# Anyone for sliced donkey?



## bill hopkinson (Oct 6, 2014)

Just to show you can eat adventurously on a diabetic diet I chose the sliced donkey at a restaurant for lunch.
In Guilin now, oustanding natural beauty, and a half western half chinese place had a cold entree of sliced donkey. No sauces and unwanted carbs, just donkey and boiled peanuts.
I would like to say that donkey had a kick but it didn't.
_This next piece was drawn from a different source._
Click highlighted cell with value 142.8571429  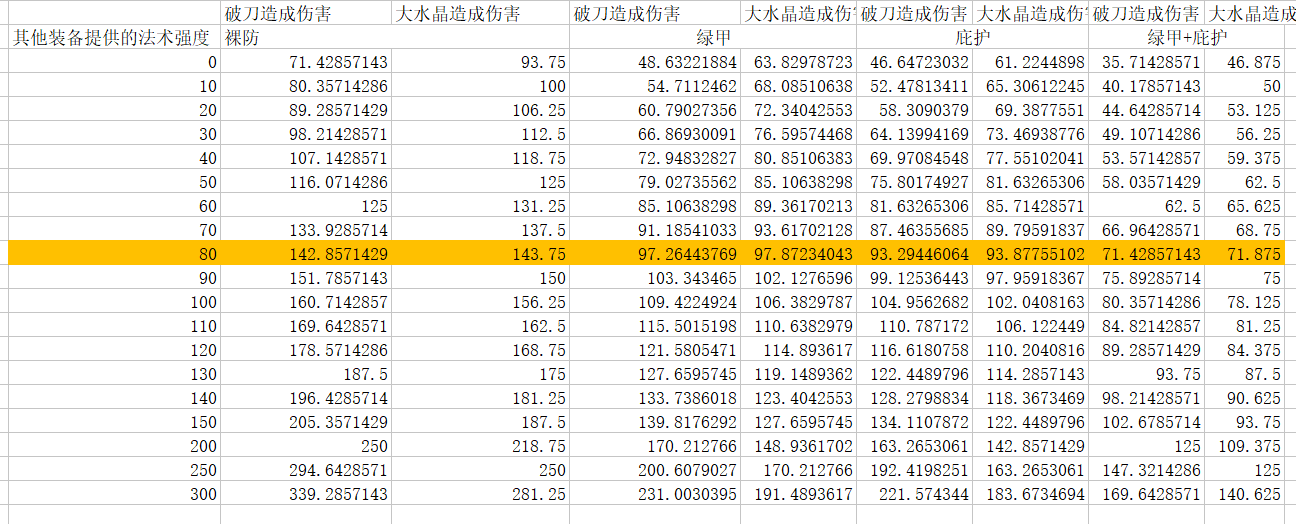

Less flavour than lamb or goat, not as sweet as horse, but a dense textured meat more like beef.
I liked it.​


----------



## Northerner (Oct 6, 2014)

I'm sure I had some donkey in a beef lasagne I had once!  Sounds bizarre Bill, good to hear you are having a good time


----------



## Sally71 (Oct 6, 2014)

I don't understand why people get so upset about eating different animals.  If you eat pigs, sheep and cows then why not donkeys, horses, squirrels or anything else, you either agree with eating animals or you don't!

The only reason to get upset about the horsemeat scandal is that if it says beef on the packet then it should be beef in the packet; but some people were carrying on as if just eating horses was a crime.  Why??  I myself would try the meat from any animal; I don't like offal, but that's only because I don't like the taste, nothing to do with what it is.

Glad you enjoyed your donkey!


----------



## HOBIE (Oct 6, 2014)

"HEE Hallways" has things like that we hes away


----------



## MacG3 (Oct 6, 2014)

bill hopkinson said:


> I would like to say that donkey had a kick​



That's my favourite one liner in a long time 

Hope you're having a great time.


----------



## Andy HB (Oct 7, 2014)

Yep, I quite like my food on the hoof too.

I agree with Sally71 about sensitivities about eating different animals, though. It's all rather silly really. Still, I guess I wouldn't eat my cats. But the neighbours'? They're fair game as far as I'm concerned (but only so long as I don't know their names)! 

Andy


----------